Continue o texto sobre o filme de Bong Joon Ho logo após a última frase apresentada.

+++ TRECHO ORIGINAL +++

A obra do incrível Bong Joon Ho é praticamente um tratado sobre o mal-estar reinante entre os “deserdados da globalização e da digitalização”, gente presente na maior parte dos países e que combina um sentimento de perda, ausência de objetivo, resignação forçada, dissonância cognitiva e desumanização inconsciente em uma visão de mundo cínica e niilista que despreza a política convencional
O enredo do filme é de uma simplicidade franciscana – a família humilde descrita acima, que vive dos restos de uma economia forte e próspera, consegue brecha para conviver e usufruir do padrão de vida de outra família, essa afortunada.
A família “pobre” joga um tanto sujo para conquistar seu lugar junto à família rica. Essa convivência gera inicialmente um processo de mutualismo, ambas as famílias se beneficiam do que têm a oferecer uma para a outra, mas a partir daí fica nítido que a convergência entre os dois mundos é inviável e as diferenças culturais, sociais e econômicas entre esses mundos vão provocar tensões inesperadas e ações descompensadas.
O que parecia conveniente torna-se vertiginosamente um processo de parasitismo com direito a uma boa dose Kafka. A família pobre se aproveita das benesses da família rica sem remorso e sem medida.
É possível acreditar que a família pobre aceite de bom grado seu papel de parasita, ainda que a contraparte rica não se dê conta de que está sendo usurpada. Em uma brilhante inversão de perspectiva, Bong Joon Ho mostra que os ricos enxergam seus funcionários da família pobre como “iguais”, mas apenas sob determinadas condições e explicitando o que os torna diferentes.
Claro, toda organização social tem os seus podres enterrados no porão de sua alma. Podres que afloram sem controle, sem aviso e que invadem nossa consciência tomando de assalto nossa tranquilidade.

+++ REGISTROS EXIBIDOS +++

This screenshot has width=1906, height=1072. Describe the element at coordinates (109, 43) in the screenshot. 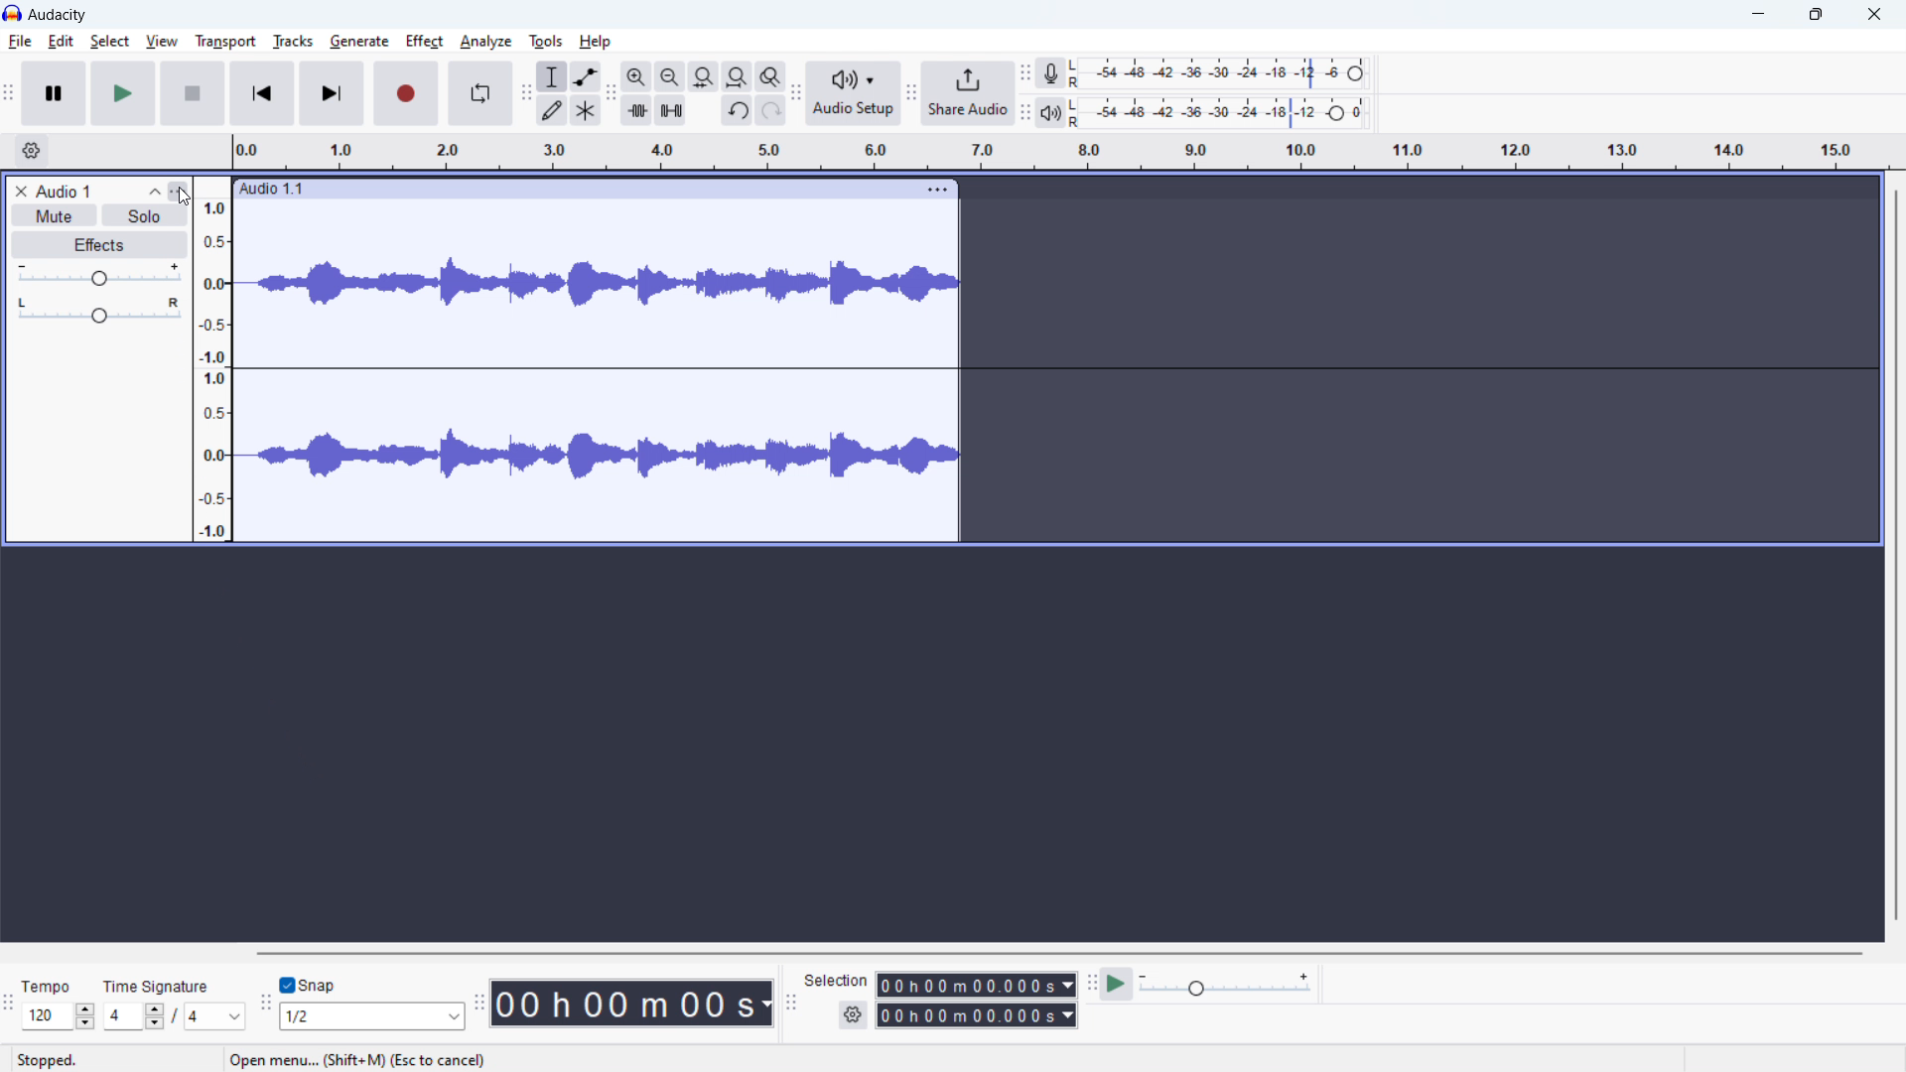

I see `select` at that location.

+++
+++ REGISTROS EXIBIDOS +++

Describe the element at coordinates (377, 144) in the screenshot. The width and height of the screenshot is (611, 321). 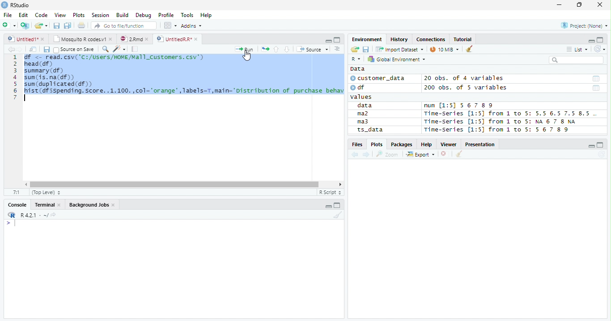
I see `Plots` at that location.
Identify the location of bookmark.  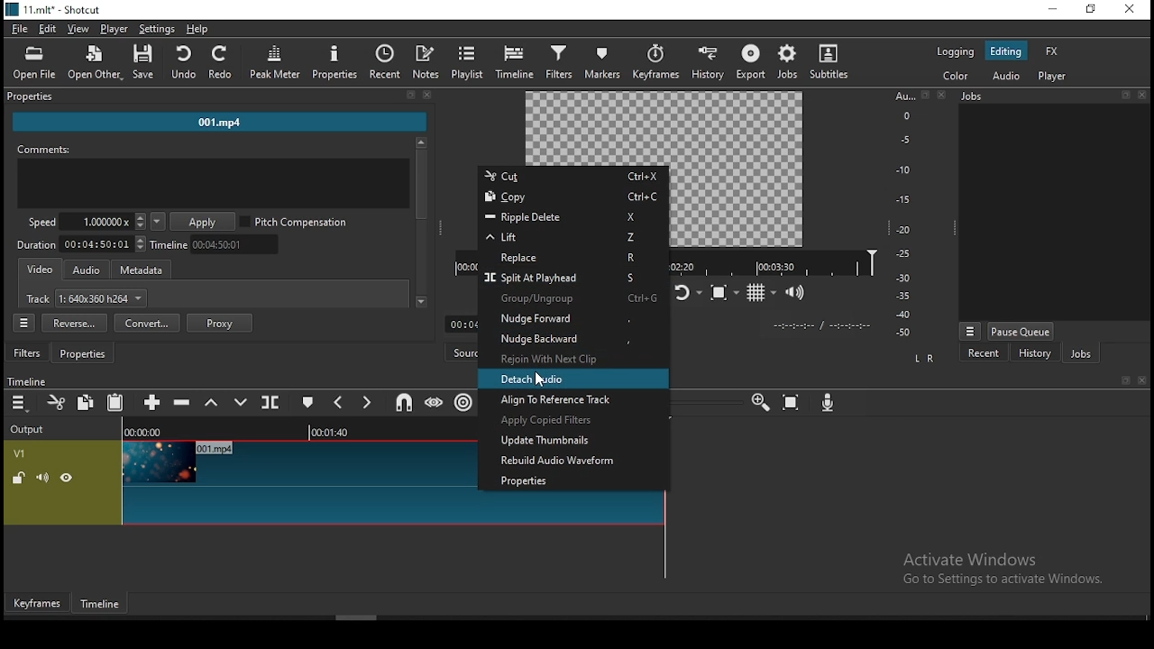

+++

### RESPOSTA ESCRITA
Aqueles que convivem conosco podem muito bem estar rastejando e se esgueirando pela nossa vida sem que queiramos perceber. Quase que deliberadamente, “Parasita” mostra como a desumanização derivada da indiferença pelo outro pode levar pessoas a viverem como baratas, sem remorso e sem dor.
Nesse sentido, o filme dialoga com o Coringa de Todd Philips (falamos depois por aqui, vem ler), construindo personagens que são derrotados e perturbados, mas que ao assumirem uma persona diferente do que são realmente, uma projeção que se evidencia e chama a atenção, fazem da violência um grito de liberdade da existência insuportável.
Parasita faz da busca por uma identidade socialmente relevante uma jornada inconclusiva, onde “estar” é sempre efêmero e em desacordo com o “ser”. Simplesmente “estar” bem é mais importante do que “ser” bom. Todos assumem papeis, em ambas as famílias, todos, país e filhos se desidratam do que os definem como pessoas, cedendo espaço para ilusões de autoengano desenfreadas. O resultado desse jogo entre rótulos, identidades, pertencimento e deslocamento é pura insanidade, violência crua e uma acomodação inquietante e nervosa ao final.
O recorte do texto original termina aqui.